Mark, We loved Orange Grove Park in Bakersfield as well. We camped there twice in January on our big Calif trip and got tons of oranges, yum. Your blog is great!


----------



## Fire44

OK....now you have done it Mark!!!

I am sitting here at my desk, eatting lunch (which we aren't suppose to do) and the boss walks in as I am reading you blog.....wanted to know what I was "working" on!!! WELL....he was saying something about not using the computer for personal use and all of a sudden he wanted to look at the pictures.

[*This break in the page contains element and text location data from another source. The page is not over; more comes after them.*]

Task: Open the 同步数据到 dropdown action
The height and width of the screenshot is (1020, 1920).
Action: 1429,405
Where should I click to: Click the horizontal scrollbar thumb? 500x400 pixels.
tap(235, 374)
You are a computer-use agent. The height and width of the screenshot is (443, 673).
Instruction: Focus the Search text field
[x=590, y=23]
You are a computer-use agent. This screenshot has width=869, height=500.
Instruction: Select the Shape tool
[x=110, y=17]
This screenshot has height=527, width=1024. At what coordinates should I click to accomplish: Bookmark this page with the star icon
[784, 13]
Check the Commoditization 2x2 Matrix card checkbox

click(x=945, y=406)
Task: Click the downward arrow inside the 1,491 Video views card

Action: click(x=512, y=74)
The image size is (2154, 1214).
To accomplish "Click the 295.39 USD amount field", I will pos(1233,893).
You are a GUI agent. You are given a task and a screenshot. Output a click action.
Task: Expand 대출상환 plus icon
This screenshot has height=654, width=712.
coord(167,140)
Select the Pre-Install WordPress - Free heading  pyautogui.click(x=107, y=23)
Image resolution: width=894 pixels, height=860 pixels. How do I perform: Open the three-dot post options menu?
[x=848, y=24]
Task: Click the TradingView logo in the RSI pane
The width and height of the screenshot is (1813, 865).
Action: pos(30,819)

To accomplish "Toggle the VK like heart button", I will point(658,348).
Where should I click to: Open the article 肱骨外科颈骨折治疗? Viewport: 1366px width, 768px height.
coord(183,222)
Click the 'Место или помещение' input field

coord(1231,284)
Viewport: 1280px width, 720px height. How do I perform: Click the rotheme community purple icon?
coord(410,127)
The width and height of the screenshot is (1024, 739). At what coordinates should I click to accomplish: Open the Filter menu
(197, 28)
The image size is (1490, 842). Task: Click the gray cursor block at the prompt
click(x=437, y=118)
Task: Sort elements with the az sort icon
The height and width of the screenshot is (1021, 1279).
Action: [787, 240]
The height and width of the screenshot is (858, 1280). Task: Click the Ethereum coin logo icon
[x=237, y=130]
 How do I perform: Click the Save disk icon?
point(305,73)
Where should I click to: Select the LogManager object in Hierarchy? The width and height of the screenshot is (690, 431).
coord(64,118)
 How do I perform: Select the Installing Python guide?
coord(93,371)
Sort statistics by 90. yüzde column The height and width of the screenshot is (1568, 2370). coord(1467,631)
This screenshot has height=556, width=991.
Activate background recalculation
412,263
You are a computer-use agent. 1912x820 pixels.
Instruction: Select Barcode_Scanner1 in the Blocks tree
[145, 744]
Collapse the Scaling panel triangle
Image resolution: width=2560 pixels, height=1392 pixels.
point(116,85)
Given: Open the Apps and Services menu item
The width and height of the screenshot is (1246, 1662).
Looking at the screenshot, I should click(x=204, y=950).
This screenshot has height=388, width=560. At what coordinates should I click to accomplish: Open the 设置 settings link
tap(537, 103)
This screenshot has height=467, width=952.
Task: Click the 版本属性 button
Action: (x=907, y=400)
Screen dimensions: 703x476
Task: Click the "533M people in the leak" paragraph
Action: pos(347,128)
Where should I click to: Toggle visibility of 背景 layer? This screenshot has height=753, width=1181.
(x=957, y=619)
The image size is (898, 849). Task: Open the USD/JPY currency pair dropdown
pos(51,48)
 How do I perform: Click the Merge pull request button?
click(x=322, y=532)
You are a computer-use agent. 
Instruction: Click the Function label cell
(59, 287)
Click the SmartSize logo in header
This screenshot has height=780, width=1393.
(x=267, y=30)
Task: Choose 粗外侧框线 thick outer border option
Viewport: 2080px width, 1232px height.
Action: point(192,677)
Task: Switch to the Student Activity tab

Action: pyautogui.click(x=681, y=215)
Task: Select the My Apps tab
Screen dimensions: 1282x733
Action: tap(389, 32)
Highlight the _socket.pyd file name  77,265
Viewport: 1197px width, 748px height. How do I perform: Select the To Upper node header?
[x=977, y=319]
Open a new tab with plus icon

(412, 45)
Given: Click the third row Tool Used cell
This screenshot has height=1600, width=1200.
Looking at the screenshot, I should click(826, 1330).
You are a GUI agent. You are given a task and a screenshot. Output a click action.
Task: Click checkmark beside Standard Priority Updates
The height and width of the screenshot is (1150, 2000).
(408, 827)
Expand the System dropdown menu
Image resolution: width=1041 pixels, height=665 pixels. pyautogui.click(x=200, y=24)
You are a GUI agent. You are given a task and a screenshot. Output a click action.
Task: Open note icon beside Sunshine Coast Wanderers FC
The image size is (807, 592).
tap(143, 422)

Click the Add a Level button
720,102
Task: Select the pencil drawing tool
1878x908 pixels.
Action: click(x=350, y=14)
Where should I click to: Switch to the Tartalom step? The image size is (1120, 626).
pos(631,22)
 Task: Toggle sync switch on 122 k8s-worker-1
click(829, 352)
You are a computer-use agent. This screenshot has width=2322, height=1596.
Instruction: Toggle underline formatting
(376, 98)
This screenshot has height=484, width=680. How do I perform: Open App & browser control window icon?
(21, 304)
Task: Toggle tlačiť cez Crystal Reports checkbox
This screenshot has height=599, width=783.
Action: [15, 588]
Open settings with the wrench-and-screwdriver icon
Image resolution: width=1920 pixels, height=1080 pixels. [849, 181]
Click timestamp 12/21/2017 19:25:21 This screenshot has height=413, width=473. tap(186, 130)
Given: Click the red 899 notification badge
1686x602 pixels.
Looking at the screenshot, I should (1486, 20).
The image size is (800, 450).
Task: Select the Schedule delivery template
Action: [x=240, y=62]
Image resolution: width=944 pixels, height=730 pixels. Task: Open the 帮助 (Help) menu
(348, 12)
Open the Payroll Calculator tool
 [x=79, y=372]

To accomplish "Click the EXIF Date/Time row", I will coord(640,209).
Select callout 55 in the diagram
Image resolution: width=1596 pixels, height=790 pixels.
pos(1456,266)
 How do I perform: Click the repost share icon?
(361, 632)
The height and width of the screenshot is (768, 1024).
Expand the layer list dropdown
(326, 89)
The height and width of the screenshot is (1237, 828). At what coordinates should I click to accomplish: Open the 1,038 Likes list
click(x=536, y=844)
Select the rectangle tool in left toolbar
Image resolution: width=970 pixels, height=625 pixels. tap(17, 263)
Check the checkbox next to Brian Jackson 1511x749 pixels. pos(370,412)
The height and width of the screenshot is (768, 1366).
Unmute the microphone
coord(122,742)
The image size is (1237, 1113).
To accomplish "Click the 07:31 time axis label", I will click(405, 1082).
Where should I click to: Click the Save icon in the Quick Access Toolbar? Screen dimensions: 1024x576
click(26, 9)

I guess I am going to have to look into a trip to the west. I am really enjoying your blog. It makes me want to pack up and leave now....

Stay safe!!!

Gary


----------



## skippershe

More great stories to be had in Mark's blog...


----------



## Darj

Some great stories. Wanted to say thanks for blogging your trip so we could "go" along with you all. I have been enjoying my morning coffee and reading your blog!

~Anissa


----------



## Doxie-Doglover-Too

what a treat your stories are! makes me want to go across country too! The little dog, Chili, may have been a a dapple daschund







Keep the stories coming, you have writing style


----------



## California Jim

Lovin the blog Mark & family. However I did spit Dr. Pepper through my nose when I read that "Casa De Fruita" was in San Francisco. How appropriate. Stay safe and thanks for an enjoyable read......"dewd".

CJ


----------



## campntn

Hi fellow Outbackers!
Thanks for all of the compliments on the blog. We, as a family, have really enjoyed it. It is the one "tech" thing that my whole family has gotten into, along with me. Maybe it'll help turn the tables when I go into Best Buy now and spend too much time.LOL
. We have done more, saw more, met more, laughed more and driven more than we could have ever dreamed. The crew is getting tired.
Getting ready for a landing next Wednesday...we've put a lot of asphault under these 8 tires over the last 18 days. 
Hoping to sleep better tonite. As I said in the blog, none of us sleep well at higher altitudes. Dunno why. We can be fine and go to bed and become restless...same thing happend in Flagstaff. 
Glad where we live is flat.
Hope all of you are well!
Mark


----------



## Carey

campntn said:


> Hi fellow Outbackers!
> Thanks for all of the compliments on the blog. We, as a family, have really enjoyed it. It is the one "tech" thing that my whole family has gotten into, along with me. Maybe it'll help turn the tables when I go into Best Buy now and spend too much time.LOL
> . We have done more, saw more, met more, laughed more and driven more than we could have ever dreamed. The crew is getting tired.
> Getting ready for a landing next Wednesday...we've put a lot of asphault under these 8 tires over the last 18 days.
> Hoping to sleep better tonite. As I said in the blog, none of us sleep well at higher altitudes. Dunno why. We can be fine and go to bed and become restless...same thing happend in Flagstaff.
> Glad where we live is flat.
> Hope all of you are well!
> Mark


The reason for lousy sleep........ Oxygen.... Its a common thing, takes 3-5 weeks to climatize yourself to altitude.. It bothers many people that are not used to it, its pretty normal. Many get sick.

Keep on safe trailerin!

Carey


----------



## campntn

I have posted the final blog. Thanks for all the great comments, emails and signing the guestbook. You are all postive and motivating and I'm glad to be associated with such a group.
OUTBACKERS RULE!!
Home, safe and sound, and hope that all of you are as well.
Mark and co.


----------